Doom
A novelization of the science fiction film Doom.
Far in the future... an urgent distress signal is received from a classified Union Aerospace Corporation research facility based on Olduvai, Mars – and is suddenly silenced. Assigned to either contain or quarantine the mysterious threat, a crack strike team comprised of the most hard-bitten marines around believes that this will be another routine seek-and-destroy mission. But they will soon come face-to-face with the hellish nightmares that the researchers' unorthodox experiments have unleashed on Olduvai – a place where doom is waiting...
John Shirley
John Patrick Shirley (born 1953) is an American science fiction and horror writer of novels, short stories, and television and film scripts.

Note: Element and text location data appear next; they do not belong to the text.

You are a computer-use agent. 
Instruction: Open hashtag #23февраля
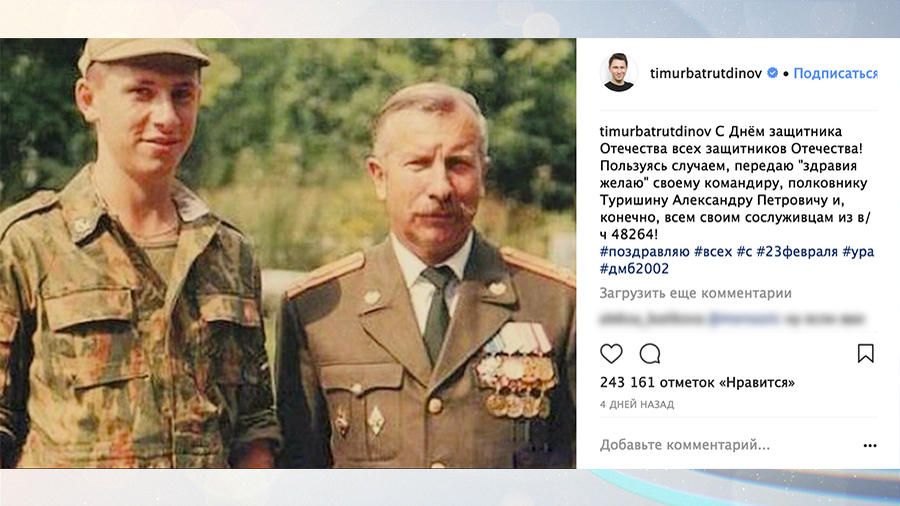tap(797, 252)
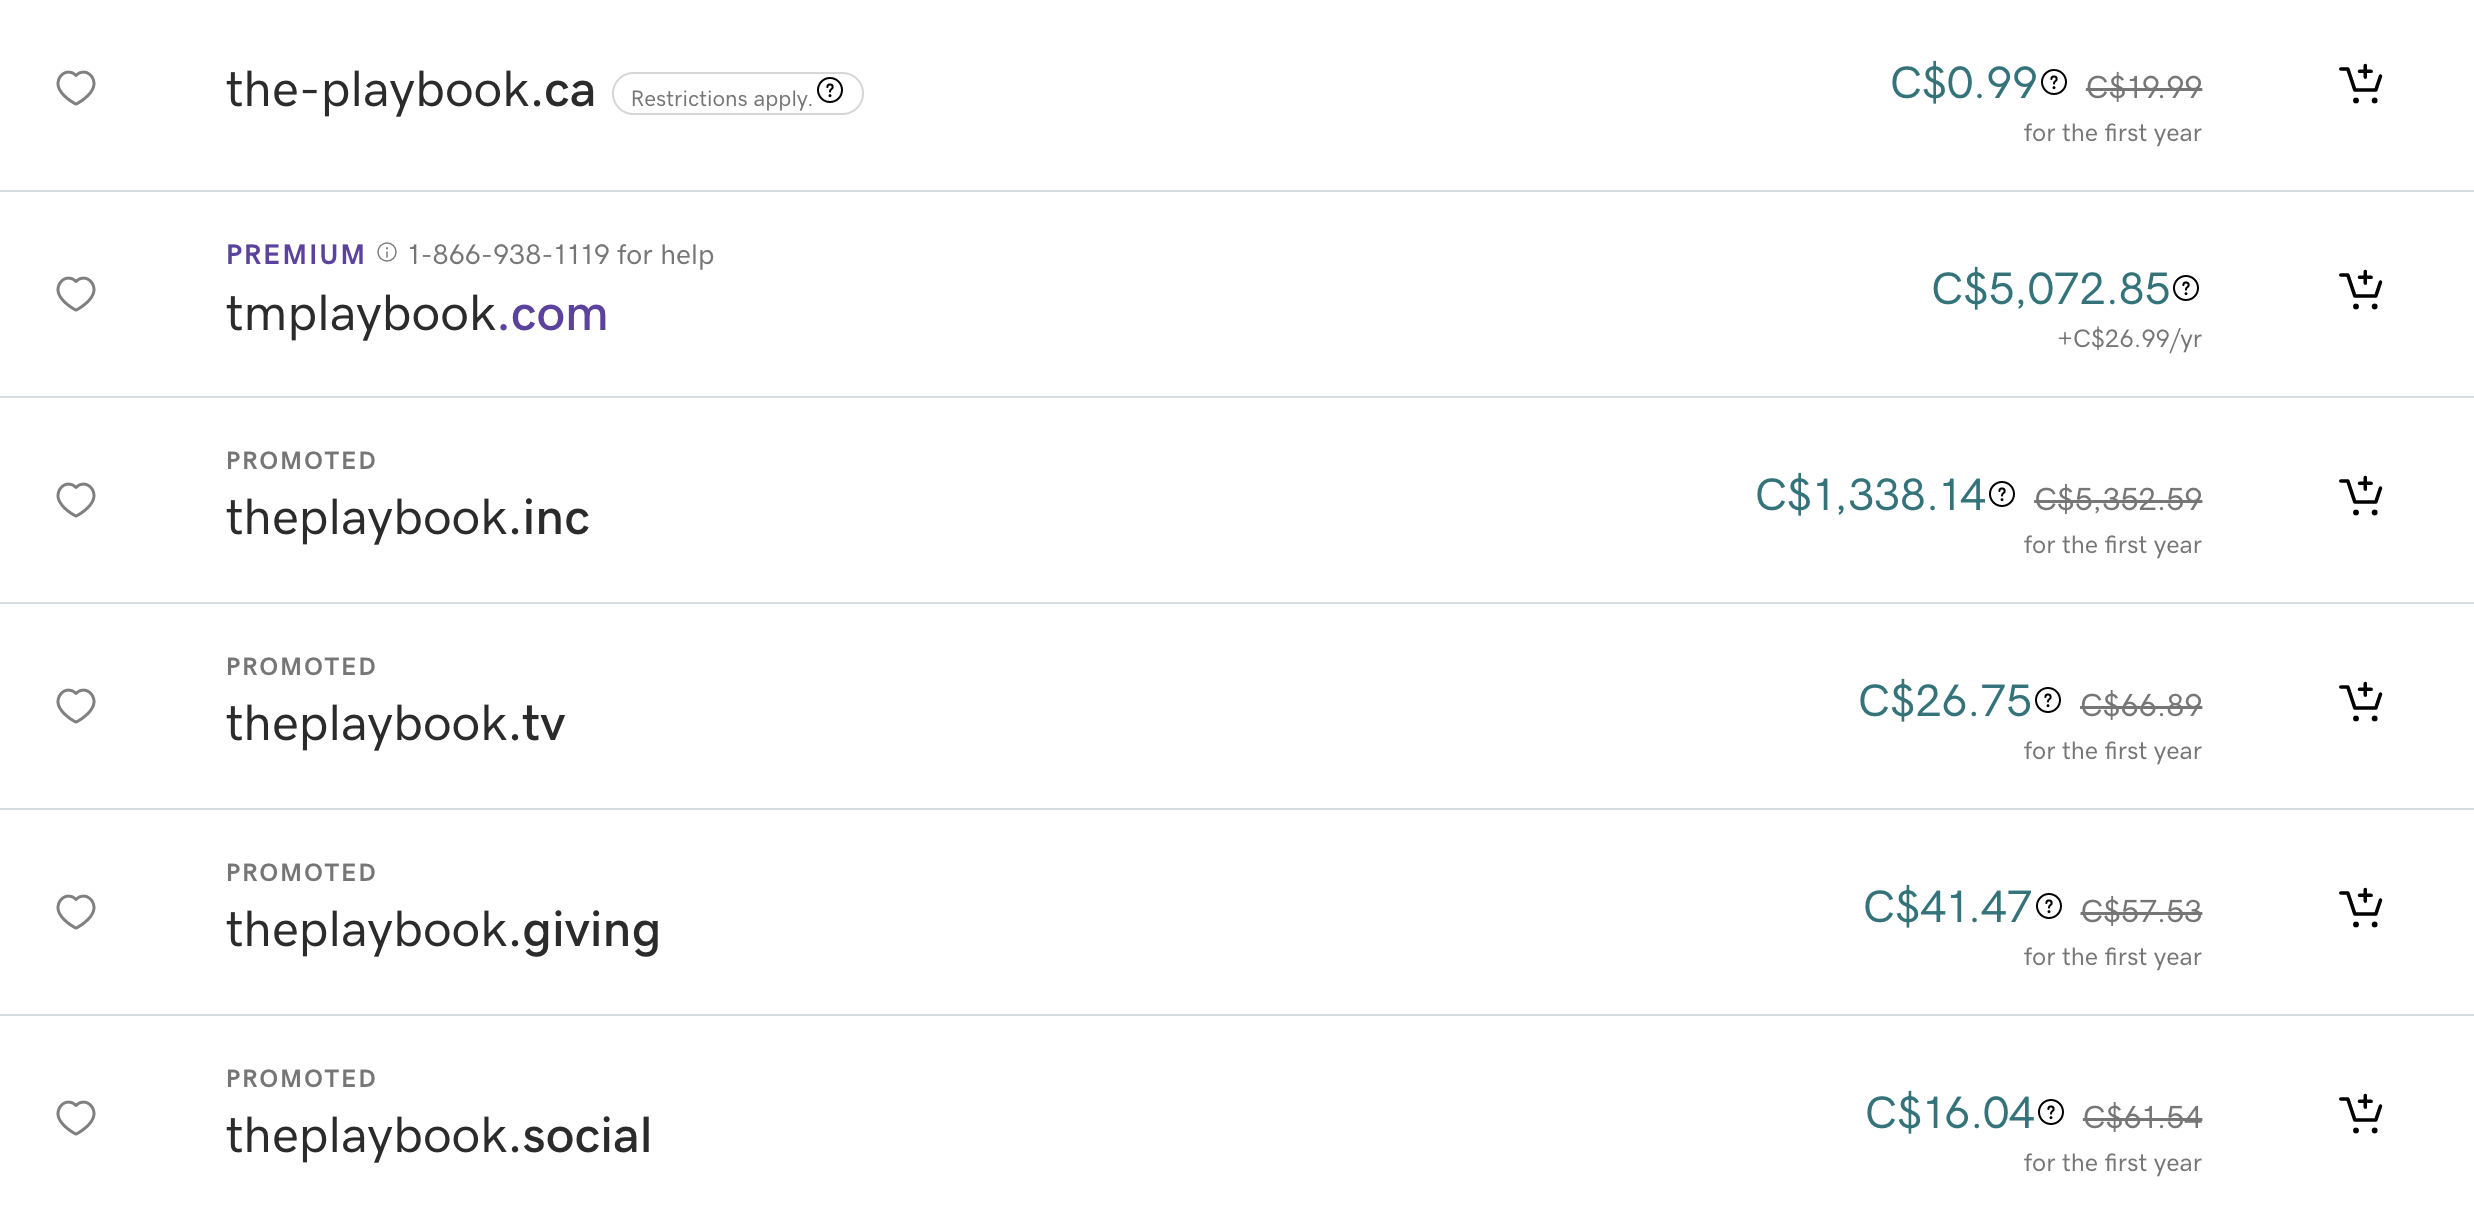Open price help icon beside C$26.75
The height and width of the screenshot is (1210, 2474).
[2048, 700]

John Shirley's most significant cyberpunk novels are City Come A-Walkin and the Eclipse (A Song Called Youth) trilogy. Avant-slipstream critic Larry McCaffrey called him "the post-modern Poe". Bruce Sterling has cited Shirley's early story collection Heatseeker as being a seminal cyberpunk work in itself. Indeed, several stories in Heatseeker were particularly seminal, including Sleepwalkers, which, in just one example, probably provided the inspiration for William Gibson's "meat puppets" in Neuromancer. Gibson acknowledged Shirley's influence and borrowing ideas from Shirley in his introduction to Shirley's City Come A-Walkin.